Backend Nodes down for Kubernetes service type=LoadBalancer

Hi there,

I'm having a problem with our LKE cluster. I'm using nginx-ingress to expose services to the internet. The traffic is routed to the ingress controller through a Node Balancer which is created automatically by a Kubernetes service with type=LoadBalancer.

This worked like a charm for the last months. But since a few days, 3 of the 5 backends nodes of the NodeBalancer are shown as DOWN in the Cloud Manager. I have tried to debug the issue and found out, that on some of the LKE nodes the relevant port indeed seems to be closed. But I can't seem to find out what is the underlying problem. Even recycling the nodes doesn't change anything.

I created another service of type LoadBalancer and the same problem did't occur there. But I don't want to recreate the nginx-service because that would require to update all the DNS-Records pointing to the node balancer.

Do you have any idea, how to find out what causes this?

2 Replies

This could be related to your LKE cluster's configuration, especially since it didn't resolve after recycling the nodes. NodeBalancers check the return traffic from health checks to determine if the backend node is UP or DOWN. If there is only one pod running the load balancing service, the other nodes that don't have replicas of that pod will show as DOWN. The ports being closed on the nodes showing as DOWN also points towards this being the cause, since closed ports indicate no service is listening for connections. If this is the case, increasing the replicas of that pod so that it's running on all of the backend nodes should result in the backend nodes showing as UP. Another option would be to add a defaultBackendService, which should be an option on the Helm chart.

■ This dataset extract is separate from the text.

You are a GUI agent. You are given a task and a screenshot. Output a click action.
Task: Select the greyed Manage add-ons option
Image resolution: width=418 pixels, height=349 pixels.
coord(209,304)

@jyoo Thanks for your answer. I tried scaling the deployment of nginx-ingress. Because that didn't really show an effect a had a look at on which nodes the pods run on. And in fact they only run on the nodes that are also shown as UP in the Node Balancer. Maybe the other nodes don't have enough resources to schedule the pods. Now one node is running 3 instances of nginx-ingress-controller. I I get you right, it is supposed behavior, that the service port is only available on the nodes where one of the pods is actually running? I was expecting that the other nodes would also open up the port but just redirect the traffic to one of the other nodes.